━━ Given information

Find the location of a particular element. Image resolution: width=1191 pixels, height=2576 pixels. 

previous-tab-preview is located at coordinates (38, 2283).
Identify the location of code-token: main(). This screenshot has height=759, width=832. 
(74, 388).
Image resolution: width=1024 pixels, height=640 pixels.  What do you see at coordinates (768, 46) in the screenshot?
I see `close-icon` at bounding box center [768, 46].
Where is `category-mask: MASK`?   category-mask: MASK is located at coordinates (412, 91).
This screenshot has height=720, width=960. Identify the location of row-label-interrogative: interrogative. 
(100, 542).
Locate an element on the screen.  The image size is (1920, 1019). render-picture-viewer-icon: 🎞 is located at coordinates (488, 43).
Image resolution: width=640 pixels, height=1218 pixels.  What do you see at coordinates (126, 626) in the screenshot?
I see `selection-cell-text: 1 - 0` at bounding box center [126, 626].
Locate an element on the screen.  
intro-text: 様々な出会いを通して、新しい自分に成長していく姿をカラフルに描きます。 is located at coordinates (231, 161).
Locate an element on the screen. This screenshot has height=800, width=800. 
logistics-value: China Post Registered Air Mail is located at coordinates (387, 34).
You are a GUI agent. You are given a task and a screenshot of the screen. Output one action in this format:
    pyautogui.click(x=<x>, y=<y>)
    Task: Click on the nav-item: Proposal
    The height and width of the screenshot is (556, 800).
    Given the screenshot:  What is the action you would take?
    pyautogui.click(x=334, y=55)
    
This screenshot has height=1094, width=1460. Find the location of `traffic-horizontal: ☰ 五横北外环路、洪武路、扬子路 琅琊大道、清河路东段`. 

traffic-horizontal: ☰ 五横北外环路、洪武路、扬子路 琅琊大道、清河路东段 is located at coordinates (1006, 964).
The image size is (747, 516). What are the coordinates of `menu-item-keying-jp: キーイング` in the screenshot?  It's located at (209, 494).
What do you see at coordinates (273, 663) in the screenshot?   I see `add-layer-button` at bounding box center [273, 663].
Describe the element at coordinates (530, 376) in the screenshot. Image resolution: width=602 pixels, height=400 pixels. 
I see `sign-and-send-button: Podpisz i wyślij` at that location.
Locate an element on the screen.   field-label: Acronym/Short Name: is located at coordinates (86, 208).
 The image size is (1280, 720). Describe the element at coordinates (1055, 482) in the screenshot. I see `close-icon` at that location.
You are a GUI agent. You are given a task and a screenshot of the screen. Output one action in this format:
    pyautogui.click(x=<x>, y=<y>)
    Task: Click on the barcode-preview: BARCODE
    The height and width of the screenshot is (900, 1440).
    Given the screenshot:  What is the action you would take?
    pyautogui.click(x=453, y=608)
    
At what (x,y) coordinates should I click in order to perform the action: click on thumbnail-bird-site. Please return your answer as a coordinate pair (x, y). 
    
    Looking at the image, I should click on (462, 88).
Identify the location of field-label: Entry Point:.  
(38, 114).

━━━━

What you have to do: Copy every one of the rows above verbatim, without changing a single character.

Solution:
Find the location of a particular element. Image resolution: width=1191 pixels, height=2576 pixels. 

previous-tab-preview is located at coordinates (38, 2283).
Identify the location of code-token: main(). This screenshot has height=759, width=832. 
(74, 388).
Image resolution: width=1024 pixels, height=640 pixels.  What do you see at coordinates (768, 46) in the screenshot?
I see `close-icon` at bounding box center [768, 46].
Where is `category-mask: MASK`?   category-mask: MASK is located at coordinates (412, 91).
This screenshot has height=720, width=960. Identify the location of row-label-interrogative: interrogative. 
(100, 542).
Locate an element on the screen.  The image size is (1920, 1019). render-picture-viewer-icon: 🎞 is located at coordinates (488, 43).
Image resolution: width=640 pixels, height=1218 pixels.  What do you see at coordinates (126, 626) in the screenshot?
I see `selection-cell-text: 1 - 0` at bounding box center [126, 626].
Locate an element on the screen.  
intro-text: 様々な出会いを通して、新しい自分に成長していく姿をカラフルに描きます。 is located at coordinates (231, 161).
Locate an element on the screen. This screenshot has height=800, width=800. 
logistics-value: China Post Registered Air Mail is located at coordinates (387, 34).
You are a GUI agent. You are given a task and a screenshot of the screen. Output one action in this format:
    pyautogui.click(x=<x>, y=<y>)
    Task: Click on the nav-item: Proposal
    The height and width of the screenshot is (556, 800).
    Given the screenshot:  What is the action you would take?
    pyautogui.click(x=334, y=55)
    
This screenshot has height=1094, width=1460. Find the location of `traffic-horizontal: ☰ 五横北外环路、洪武路、扬子路 琅琊大道、清河路东段`. 

traffic-horizontal: ☰ 五横北外环路、洪武路、扬子路 琅琊大道、清河路东段 is located at coordinates (1006, 964).
The image size is (747, 516). What are the coordinates of `menu-item-keying-jp: キーイング` in the screenshot?  It's located at (209, 494).
What do you see at coordinates (273, 663) in the screenshot?   I see `add-layer-button` at bounding box center [273, 663].
Describe the element at coordinates (530, 376) in the screenshot. Image resolution: width=602 pixels, height=400 pixels. 
I see `sign-and-send-button: Podpisz i wyślij` at that location.
Locate an element on the screen.   field-label: Acronym/Short Name: is located at coordinates (86, 208).
 The image size is (1280, 720). Describe the element at coordinates (1055, 482) in the screenshot. I see `close-icon` at that location.
You are a GUI agent. You are given a task and a screenshot of the screen. Output one action in this format:
    pyautogui.click(x=<x>, y=<y>)
    Task: Click on the barcode-preview: BARCODE
    The height and width of the screenshot is (900, 1440).
    Given the screenshot:  What is the action you would take?
    pyautogui.click(x=453, y=608)
    
At what (x,y) coordinates should I click in order to perform the action: click on thumbnail-bird-site. Please return your answer as a coordinate pair (x, y). 
    
    Looking at the image, I should click on (462, 88).
Identify the location of field-label: Entry Point:.  
(38, 114).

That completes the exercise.